あの子と私の話

こんにちは、イチノハです。
何やら素晴らしいタグ(?)を見かけたので筆を執った次第、少々マイノリティな話が出ますのでご承知おきくださいませ。

私には恋人がおりまして。
これだけであればアラウンド30代として一般的でしょうか。結婚していない時点で一般的じゃないのでしょうか?
世論がどうなのかは存じ上げませんが、まあとりあえず同居している恋人がおります。
出会って早10年近く、生活を共にして5年以上になりますね。

でも結婚はしません。否、出来ません。
何故なら彼女――恋人さんは同性だからです。

私ことイチノハは別段同性愛者であるとかそういうあれそれは持っておりませぬ。
強いて言うならば好きになってしまったのが同性だった、ただそれだけです。
性格、性質といった観点では微塵も合わない。まるで水と油のような。知人から見ても対照的とのこと。
そんな、自分にないものをふんだんに盛り合わせたあの子が、どうしようもなく好きで欲しくなってしまったのは出会ってすぐのことでした。
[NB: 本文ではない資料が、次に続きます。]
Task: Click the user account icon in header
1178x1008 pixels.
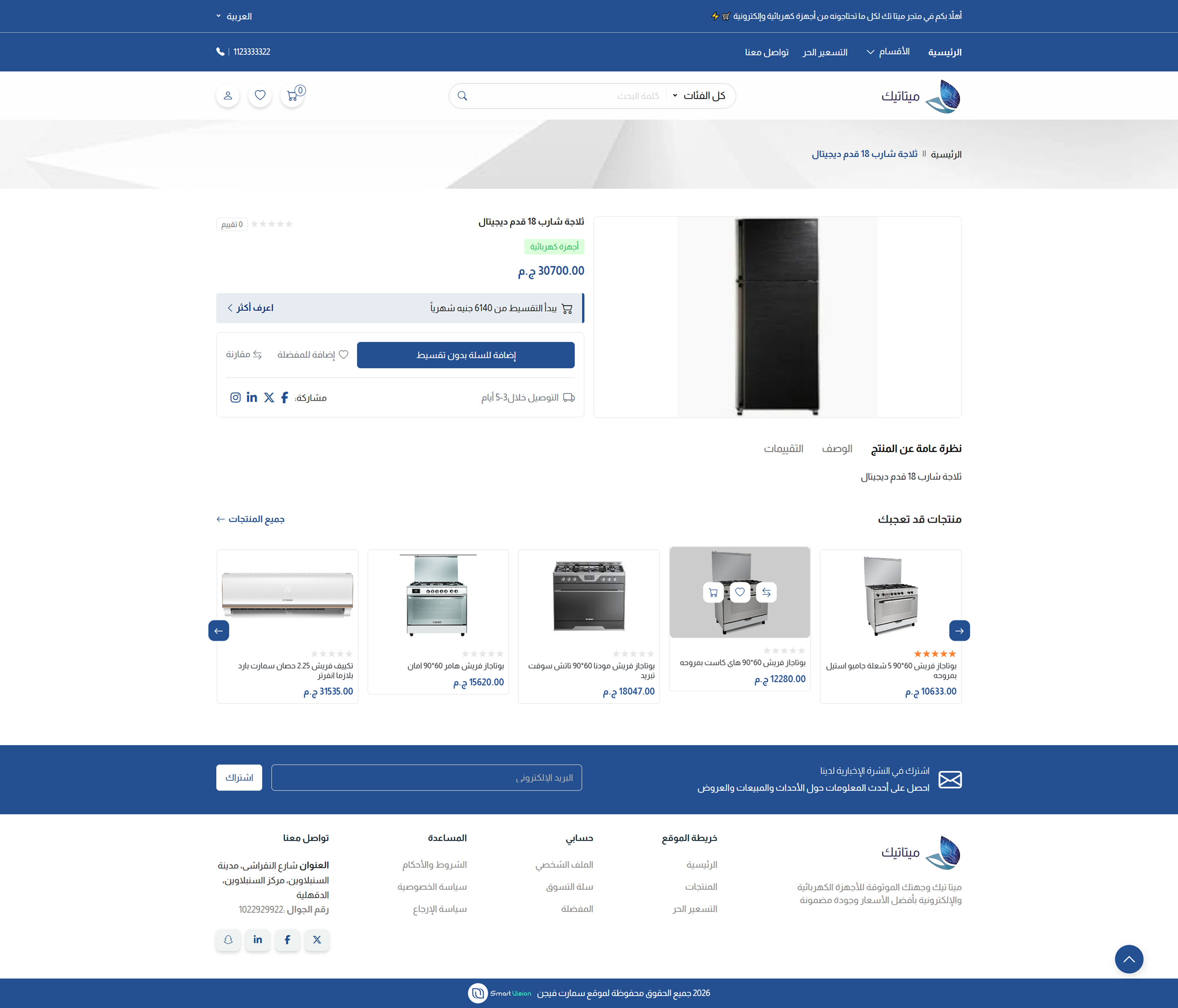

長く共にいますが、毎週のように喧嘩したり毎月のように別れ話が飛び出したりもします。
そもそも精神的な繋がりでのみ構築されている関係なので(肉体関係はありません)、どちらかが酷く揺れている状態だとすぐ破綻し始めます。
それでも何とか取り成して、数日経つ頃には「やっぱりこの子が一番だな」ってなっている。そんな関係です。

恋人と呼ぶのが正しいのかはわかりません。
私の歪んだ独占欲の被害者が彼女であり、彼女のいびつな所有欲を満たしているのが私なのかもしれない――共依存という言葉がぴったりだと思う今日この頃。

正直言って、私の周りにまともな恋愛をしている友人は数人しかいません。
みんなどこかしらズレていて、歪んでいて、一般論からしたらへんてこりんな子たちばかりです。

だからこそ、私たちの関係も受け入れられている。

同僚に対して、素直に話せばきっと「別れたほうが良い」という判断を下されてしまうのだと思っています。
人生を摩耗しながら、歪んだ「欲」を満たす為に続ける関係なんて価値がないと。
私が同僚の立場ならきっとそう思ってしまう。

それでも彼女が良いんですよ。
ちっぽけな私の欲を多分に満たしてくれる彼女が良いです。

人類総人口が何人なのかは全く興味がありませんが、たくさんの個があればたくさんの己がある。
世間からズレていて、最近浸透した同性愛からも少しズレて。私たちのような者が存在していることは、全く不思議ではないと思っています。
……きっと、隠しているだけで何人もいるんじゃないかな。
あまりにも「普通」の人の声が大きすぎて、少しでも異端なものは掻き消される。人間社会なんてそんなものだと思っていますし。

まるで凸と凹のように、なんだかんだとぴったりハマる、あの子に逢えてよかった。心の底からそう思っています。
願わくば、手を離されるその瞬間まで隣に在りたい。
あの子の幸福が、私以外の誰かと構築されるまで。その時まで私が止まり木でありたい。

ゆるゆると筆を走らせていたらとてもあの子に会いたくなりました。
帰ったら撫で繰り回そうと思います、ということで、〆。